To do>
Reproduce the material below word for word, from its very beginning down through the line that contains "Task: Click the Label column header", and include that line.

[Element and text location data]
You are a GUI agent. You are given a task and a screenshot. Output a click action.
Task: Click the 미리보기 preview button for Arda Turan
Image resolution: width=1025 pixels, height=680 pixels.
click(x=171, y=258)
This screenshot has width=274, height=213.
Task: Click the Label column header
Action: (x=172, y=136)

Expected answer>
You are a GUI agent. You are given a task and a screenshot. Output a click action.
Task: Click the 미리보기 preview button for Arda Turan
Image resolution: width=1025 pixels, height=680 pixels.
click(x=171, y=258)
This screenshot has width=274, height=213.
Task: Click the Label column header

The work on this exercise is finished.